From the churchyard, Easby Abbey is seen in the distance in a
romantic spot by the river: and the walk there is delightful, along the
terrace above the Swale. Like the rest of these fine structures, it was
destroyed by the vindictive Henry in 1535. The water close at hand,
the old abbot's elm, and the little church and gatehouse beyond,
altogether make this a spot in which to linger and ruminate. The
church walls are covered with curious and very well preserved
paintings of the twelfth century, giving a good idea of the costume of
the period. The tempting serpent, too, is shown twisted in artistic coils
around a very pre-Raphael looking tree; and in another scene the
partakers of the fruit are doubled up with remorse, or dyspepsia.

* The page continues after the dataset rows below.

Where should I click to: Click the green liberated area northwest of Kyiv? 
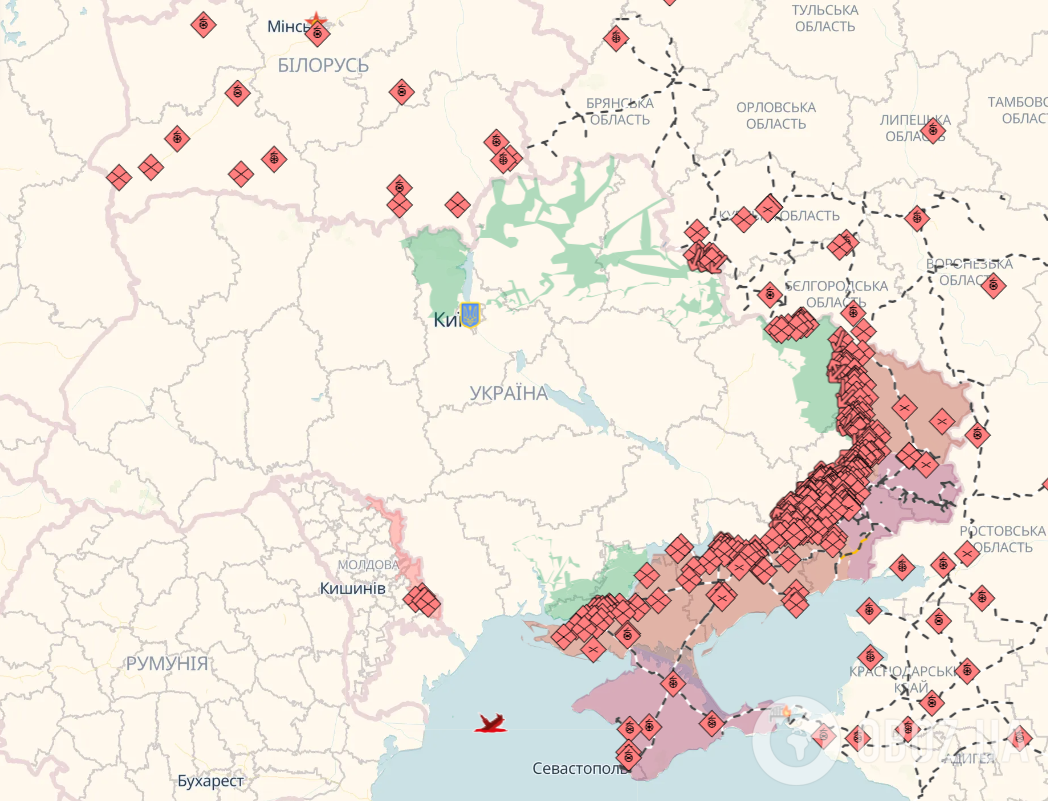[x=437, y=268]
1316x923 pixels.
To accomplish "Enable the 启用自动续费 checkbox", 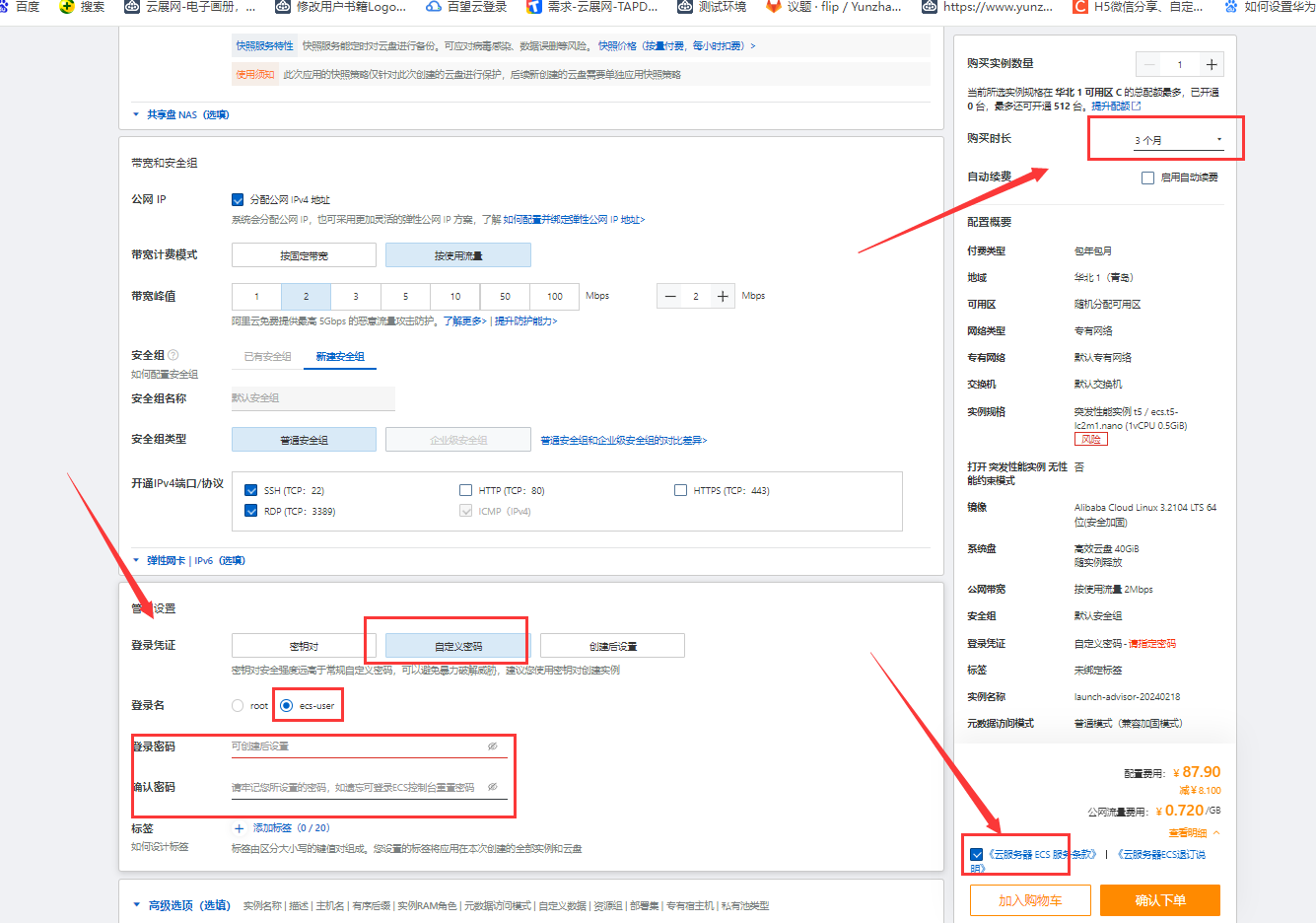I will pyautogui.click(x=1147, y=178).
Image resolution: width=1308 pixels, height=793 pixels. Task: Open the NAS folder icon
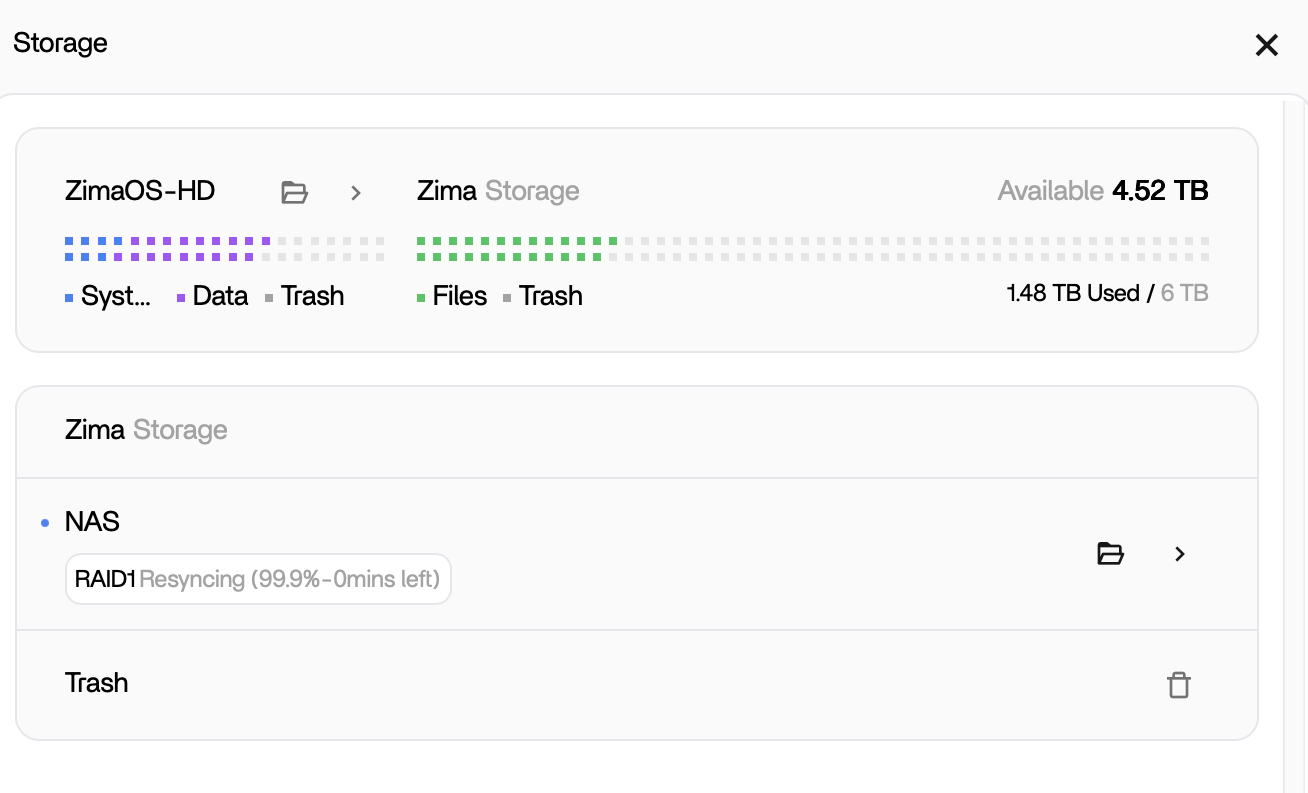pyautogui.click(x=1110, y=553)
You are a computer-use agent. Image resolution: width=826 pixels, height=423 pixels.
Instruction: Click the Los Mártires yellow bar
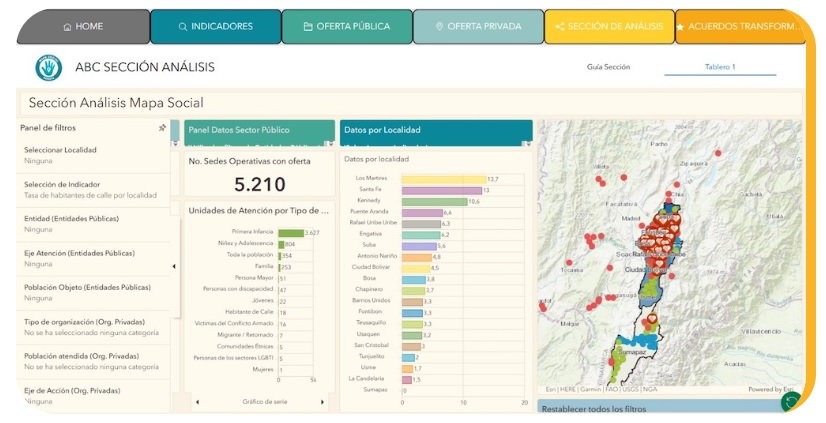pyautogui.click(x=443, y=178)
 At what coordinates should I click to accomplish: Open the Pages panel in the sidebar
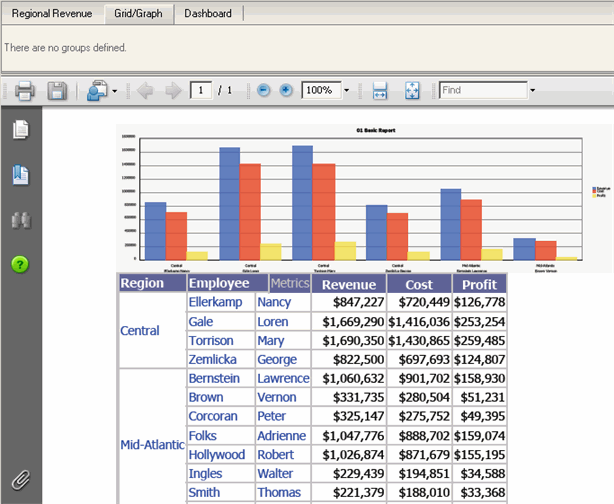21,130
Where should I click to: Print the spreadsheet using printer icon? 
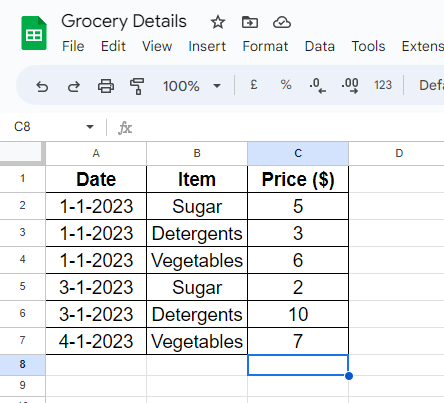[106, 86]
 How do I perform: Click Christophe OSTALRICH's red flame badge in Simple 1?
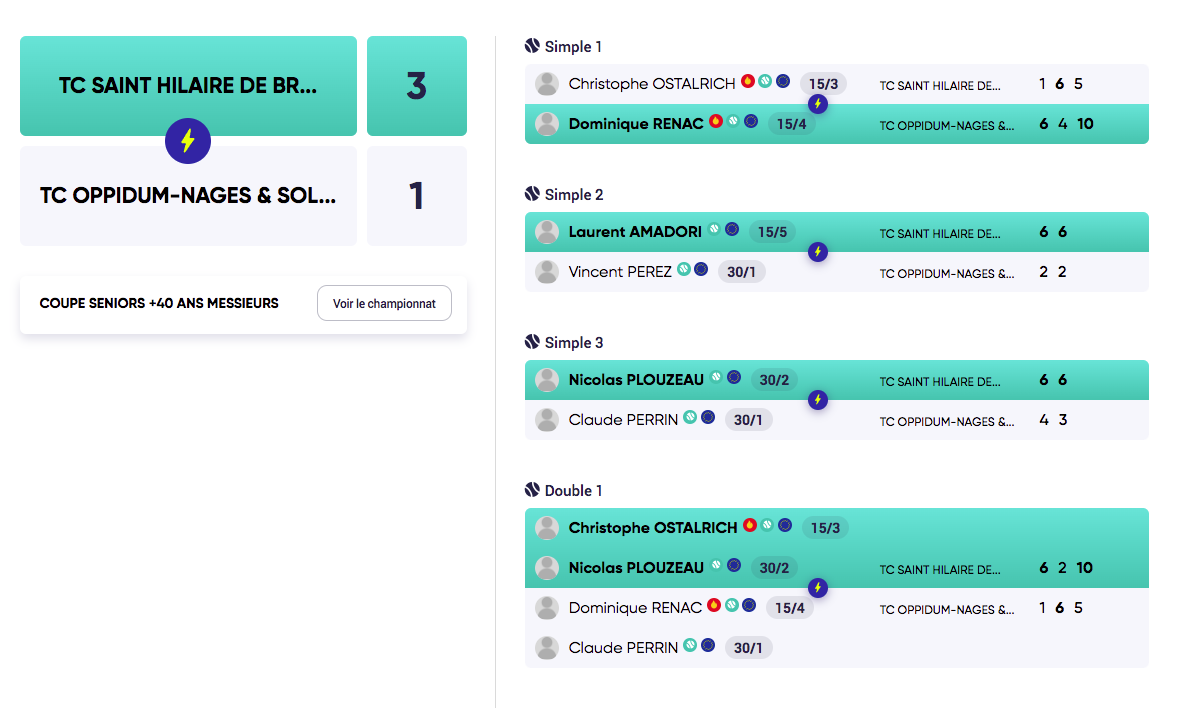pyautogui.click(x=748, y=81)
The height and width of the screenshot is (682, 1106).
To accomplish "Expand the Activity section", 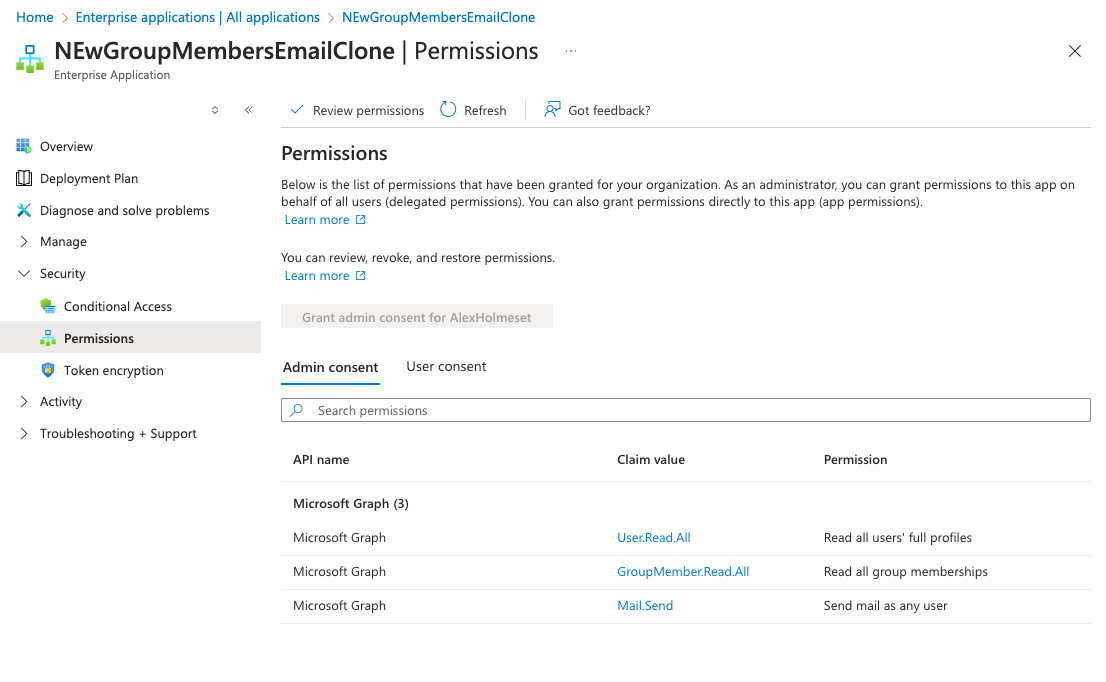I will [24, 402].
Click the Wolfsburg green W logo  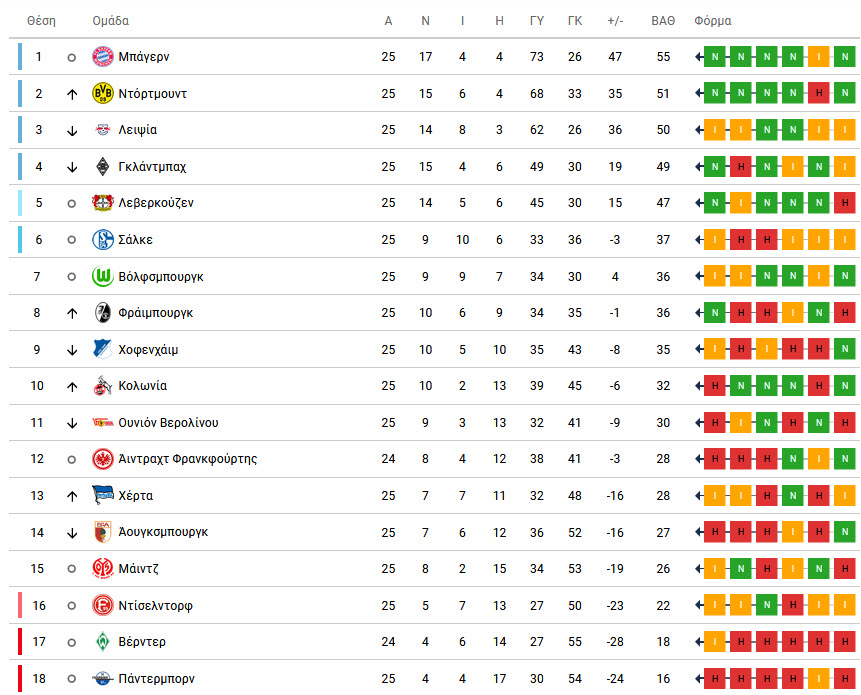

So close at hand as is Bolton on Swale, to the east, it would be a pity
not to mention Henry Jenkins, who died there in 1670, aged one
hundred and sixty-nine!—a man in Charles II.'s reign who
remembered the dissolution of the monasteries, and who recollected
as a boy assisting in carrying arrows in a cart to the battle of Flodden
field (where veteran soldiers remembered the accession of King
Edward IV.), was a wonder compared with the feeble memory of our
present-day centenarians, who rarely recollect anything worth
recording. When we think how nearly we are linked with 1670 by the
life of Mrs. William Stuart, who died in the late queen's reign, and who
heard from the lips of her grandmother how she had been taken to
Court in a black-draped Sedan when Whitehall was in mourning for
the death of the king's sister, Henrietta, Duchess of Orleans,—it
would have been possible for the little girl to have spoken with old
Jenkins, and thus with only three lives to have linked the early part of
the reign of Henry VIII. with that of Victoria.